EP by Seventeen
- Released: January 21, 2019
- Genre: K-pop
- Length: 18:28
- Language: Korean; English;
- Label: Pledis
- Producer: Woozi, Bumzu, Seungkwan, Hoshi, Vernon, Park Gi-Tae, Anchor, Poptime

Seventeen chronology
| You Make My Day (2018) | You Made My Dawn (2019) | An Ode (2019) |

Singles from You Made My Dawn
- "Getting Closer" Released: December 20, 2018; "Home" Released: January 21, 2019;

= You Made My Dawn =

You Made My Dawn is the sixth Korean extended play and seventh overall by South Korean boy band Seventeen. It was released on January 21, 2019, through Pledis Entertainment with the lead singles "Getting Closer" and "Home". It debuted atop the Gaon Album Chart, Oricon Albums Chart and at number four on the US Billboard World Albums chart.

==Background==
One of the group's members, Joshua, said the title is a continuation of the theme of their previous EP, You Make My Day, in that "You made my darkness into dawn. [...] The sun comes in to make the night a little brighter and it progresses into day, right? That's why we tried to compare the flow of emotions to the sun."

==Music==
Tamar Herman of Billboard described "Home" as "sentimental future bass", while in the publication's prior list of the "10 Most Anticipated K-pop Albums of 2019", Jeff Benjamin described the first track released from the EP, "Getting Closer", as "dark hip-hop".

(Word and element pointing listing)
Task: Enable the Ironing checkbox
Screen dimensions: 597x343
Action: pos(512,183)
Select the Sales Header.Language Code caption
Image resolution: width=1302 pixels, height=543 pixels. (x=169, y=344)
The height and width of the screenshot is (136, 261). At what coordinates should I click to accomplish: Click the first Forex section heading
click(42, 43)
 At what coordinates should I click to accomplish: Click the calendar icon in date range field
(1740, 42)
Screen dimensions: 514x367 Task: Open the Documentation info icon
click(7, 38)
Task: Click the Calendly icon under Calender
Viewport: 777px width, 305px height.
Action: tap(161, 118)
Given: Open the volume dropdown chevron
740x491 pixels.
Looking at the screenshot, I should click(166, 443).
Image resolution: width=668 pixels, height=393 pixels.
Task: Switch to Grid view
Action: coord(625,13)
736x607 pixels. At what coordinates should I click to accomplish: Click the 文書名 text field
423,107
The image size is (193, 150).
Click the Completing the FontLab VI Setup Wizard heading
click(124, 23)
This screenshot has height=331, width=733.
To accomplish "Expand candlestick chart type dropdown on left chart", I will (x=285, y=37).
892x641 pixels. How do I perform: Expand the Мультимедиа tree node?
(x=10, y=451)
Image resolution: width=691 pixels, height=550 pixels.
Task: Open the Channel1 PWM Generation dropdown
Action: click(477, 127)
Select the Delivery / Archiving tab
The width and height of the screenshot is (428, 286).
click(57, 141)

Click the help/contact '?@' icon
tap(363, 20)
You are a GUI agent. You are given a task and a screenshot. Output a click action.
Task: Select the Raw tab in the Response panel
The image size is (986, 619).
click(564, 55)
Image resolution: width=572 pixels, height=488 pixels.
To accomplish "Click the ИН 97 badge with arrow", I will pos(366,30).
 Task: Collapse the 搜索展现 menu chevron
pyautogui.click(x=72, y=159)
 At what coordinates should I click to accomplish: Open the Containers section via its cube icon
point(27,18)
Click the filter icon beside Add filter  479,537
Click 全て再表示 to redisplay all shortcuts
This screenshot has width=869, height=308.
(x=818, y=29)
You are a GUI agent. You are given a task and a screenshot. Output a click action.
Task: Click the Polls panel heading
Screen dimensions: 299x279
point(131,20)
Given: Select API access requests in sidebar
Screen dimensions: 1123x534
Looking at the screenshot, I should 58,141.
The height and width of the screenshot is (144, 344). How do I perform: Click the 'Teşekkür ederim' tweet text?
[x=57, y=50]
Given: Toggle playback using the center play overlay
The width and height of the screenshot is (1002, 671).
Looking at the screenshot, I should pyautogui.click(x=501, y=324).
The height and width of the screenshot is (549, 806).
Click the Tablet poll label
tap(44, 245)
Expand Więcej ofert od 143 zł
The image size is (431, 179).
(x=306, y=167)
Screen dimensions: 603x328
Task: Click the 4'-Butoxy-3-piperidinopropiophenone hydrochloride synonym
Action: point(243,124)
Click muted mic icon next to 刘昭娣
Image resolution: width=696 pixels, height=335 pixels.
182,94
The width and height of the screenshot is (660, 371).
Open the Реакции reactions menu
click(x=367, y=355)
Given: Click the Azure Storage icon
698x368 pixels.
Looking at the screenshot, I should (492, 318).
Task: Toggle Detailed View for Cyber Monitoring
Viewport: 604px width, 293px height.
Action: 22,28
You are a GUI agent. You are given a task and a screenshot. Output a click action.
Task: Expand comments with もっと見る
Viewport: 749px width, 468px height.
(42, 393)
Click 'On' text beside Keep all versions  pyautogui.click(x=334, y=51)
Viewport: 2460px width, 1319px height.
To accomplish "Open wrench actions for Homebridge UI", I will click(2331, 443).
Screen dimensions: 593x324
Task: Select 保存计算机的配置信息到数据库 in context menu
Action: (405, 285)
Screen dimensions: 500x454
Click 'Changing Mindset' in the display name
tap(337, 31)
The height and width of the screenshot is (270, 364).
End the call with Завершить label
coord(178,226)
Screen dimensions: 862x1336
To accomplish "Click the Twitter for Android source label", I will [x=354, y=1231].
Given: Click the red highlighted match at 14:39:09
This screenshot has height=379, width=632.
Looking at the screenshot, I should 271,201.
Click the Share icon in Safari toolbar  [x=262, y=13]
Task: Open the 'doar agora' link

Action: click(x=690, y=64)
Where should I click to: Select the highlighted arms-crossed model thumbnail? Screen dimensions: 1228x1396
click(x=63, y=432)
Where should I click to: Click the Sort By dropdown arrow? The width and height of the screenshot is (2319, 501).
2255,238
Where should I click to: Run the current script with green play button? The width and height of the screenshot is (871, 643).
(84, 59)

To do:
[1] Reproduce the stretch of the You Made My Dawn article from "Singles from You" through "World Albums chart." verbatim.
[2] Condense the paragraph of the You Made My Dawn article beginning "You Made My Dawn is the sixth Korean extended play" into a bulleted list of its main facts.
Nothing here requires the listing.

Answers for this exercise:
[1]
Singles from You Made My Dawn
- "Getting Closer" Released: December 20, 2018; "Home" Released: January 21, 2019;

= You Made My Dawn =

You Made My Dawn is the sixth Korean extended play and seventh overall by South Korean boy band Seventeen. It was released on January 21, 2019, through Pledis Entertainment with the lead singles "Getting Closer" and "Home". It debuted atop the Gaon Album Chart, Oricon Albums Chart and at number four on the US Billboard World Albums chart.

[2]
- Sixth Korean EP and seventh overall by South Korean boy band Seventeen
- Released January 21, 2019, through Pledis Entertainment
- Lead singles: "Getting Closer" and "Home"
- Debuted at the top of the Gaon Album Chart and the Oricon Albums Chart
- Debuted at number four on the US Billboard World Albums chart